JD Vance falsely alleged Haitian migrants are kidnapping and eating people’s pets, continuing long-standing right-wing media attacks on Haitians
JD Vance wrote on X that he had previously raised concerns about “Haitian illegal immigrants draining social services and generally causing chaos all over Springfield, Ohio” and “reports now show that people have had their pets abducted and eaten by people who shouldn't be in this country.” While Vance did admit in a subsequent post that “it's possible, of course, that all of these rumors will turn out to be false,” he doubled down by telling by telling his “fellow patriots” not to “let the crybabies in the media dissuade you” and encouraged them to continue making “cat memes.” [Twitter/X, 9/9/24, 9/10/24, 9/10/24]
The claim Haitian migrants are eating cats seemingly originated from a commentator at a local meeting, Facebook rumors, and a video of a woman accused of eating an animal. The video used as evidence took place in Canton, Ohio, not Springfield, Ohio, and The Guardian reported that the woman did not appear to be a Haitian immigrant. [The Guardian, 9/9/24]
Springfield City Manager Bryan Heck says there is no truth to the story. In a statement to ABC News, Heck said that “in response to recent rumors alleging criminal activity by the immigrant population in our city, we wish to clarify that there have been no credible reports or specific claims of pets being harmed, injured or abused by individuals within the immigrant community.” (Vance had previously cited Heck in a Senate Banking committee meeting about issues Springfield has had with housing for Haitian migrants.) [ABC News, 9/9/24]
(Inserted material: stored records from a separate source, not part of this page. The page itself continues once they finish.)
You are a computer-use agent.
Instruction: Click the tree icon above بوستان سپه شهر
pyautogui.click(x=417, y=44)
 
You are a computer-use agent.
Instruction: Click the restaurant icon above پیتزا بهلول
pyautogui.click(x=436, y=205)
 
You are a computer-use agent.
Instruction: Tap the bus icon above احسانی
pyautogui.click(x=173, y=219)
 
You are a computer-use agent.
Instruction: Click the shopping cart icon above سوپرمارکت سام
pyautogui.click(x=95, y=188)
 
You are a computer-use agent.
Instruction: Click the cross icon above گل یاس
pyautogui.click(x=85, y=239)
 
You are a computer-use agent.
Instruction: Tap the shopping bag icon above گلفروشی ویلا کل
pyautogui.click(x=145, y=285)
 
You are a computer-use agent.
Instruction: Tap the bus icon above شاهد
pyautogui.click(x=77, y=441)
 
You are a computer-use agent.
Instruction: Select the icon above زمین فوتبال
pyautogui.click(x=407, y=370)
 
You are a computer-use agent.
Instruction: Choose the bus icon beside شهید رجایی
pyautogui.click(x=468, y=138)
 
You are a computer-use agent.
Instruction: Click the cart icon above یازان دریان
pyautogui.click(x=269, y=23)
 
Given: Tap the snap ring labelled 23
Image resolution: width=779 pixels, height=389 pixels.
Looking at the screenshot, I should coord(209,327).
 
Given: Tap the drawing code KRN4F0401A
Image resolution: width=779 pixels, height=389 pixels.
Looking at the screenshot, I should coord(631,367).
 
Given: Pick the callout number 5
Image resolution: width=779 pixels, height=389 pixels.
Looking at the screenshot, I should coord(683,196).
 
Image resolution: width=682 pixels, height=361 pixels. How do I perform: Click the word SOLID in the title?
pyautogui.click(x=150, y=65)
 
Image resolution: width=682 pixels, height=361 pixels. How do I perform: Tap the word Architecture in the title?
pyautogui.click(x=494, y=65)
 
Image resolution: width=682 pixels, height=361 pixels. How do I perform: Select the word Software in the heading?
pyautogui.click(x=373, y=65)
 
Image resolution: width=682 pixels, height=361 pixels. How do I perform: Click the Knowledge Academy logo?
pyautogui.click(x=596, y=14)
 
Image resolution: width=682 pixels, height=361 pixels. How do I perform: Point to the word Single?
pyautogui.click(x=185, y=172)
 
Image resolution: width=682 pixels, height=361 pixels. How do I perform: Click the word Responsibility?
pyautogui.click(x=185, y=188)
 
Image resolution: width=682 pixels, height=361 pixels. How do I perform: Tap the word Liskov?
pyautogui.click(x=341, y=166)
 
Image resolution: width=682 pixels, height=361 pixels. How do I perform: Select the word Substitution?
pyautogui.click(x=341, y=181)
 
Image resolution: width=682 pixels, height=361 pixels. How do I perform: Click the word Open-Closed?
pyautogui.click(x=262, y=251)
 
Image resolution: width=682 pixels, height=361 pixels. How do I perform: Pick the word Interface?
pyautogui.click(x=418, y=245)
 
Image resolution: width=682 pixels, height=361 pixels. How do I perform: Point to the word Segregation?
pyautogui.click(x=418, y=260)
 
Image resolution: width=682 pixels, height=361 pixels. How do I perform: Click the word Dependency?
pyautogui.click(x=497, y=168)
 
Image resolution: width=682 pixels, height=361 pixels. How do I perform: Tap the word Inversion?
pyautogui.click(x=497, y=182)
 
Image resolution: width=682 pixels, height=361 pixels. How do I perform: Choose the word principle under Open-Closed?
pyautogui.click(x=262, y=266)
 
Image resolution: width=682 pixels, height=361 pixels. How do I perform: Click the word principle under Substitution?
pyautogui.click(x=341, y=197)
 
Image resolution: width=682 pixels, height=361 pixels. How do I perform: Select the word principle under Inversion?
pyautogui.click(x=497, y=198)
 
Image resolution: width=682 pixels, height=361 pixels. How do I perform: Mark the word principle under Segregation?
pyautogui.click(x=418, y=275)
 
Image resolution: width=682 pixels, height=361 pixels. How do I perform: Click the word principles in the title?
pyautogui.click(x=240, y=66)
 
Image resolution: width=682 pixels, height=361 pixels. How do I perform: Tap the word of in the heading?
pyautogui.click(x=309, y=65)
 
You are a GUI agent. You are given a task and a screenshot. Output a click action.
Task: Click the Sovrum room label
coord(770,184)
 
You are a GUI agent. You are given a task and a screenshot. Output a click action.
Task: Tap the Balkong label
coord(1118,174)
The debunked attack on Haitian people is the latest in years’ worth of racist right-wing media tirades against the country. In the aftermath of the deadly 2010 Haiti earthquake, right-wing media said that the “Haitian pact with the devil is historical fact” and that the country was “so screwed up because it wasn’t colonized long enough.” Then in 2018, when Trump had labeled Haiti a “shithole country,” Infowars’ Alex Jones backed him up, saying it is a “literal craphole” and a “hellhole.” [Media Matters, 1/14/10, 1/20/10, 1/21/10, 1/12/18; NBC News, 1/11/18] 
Right-wing media gin up anti-Haitian racism with the false "Haitian migrants are eating pets" BS.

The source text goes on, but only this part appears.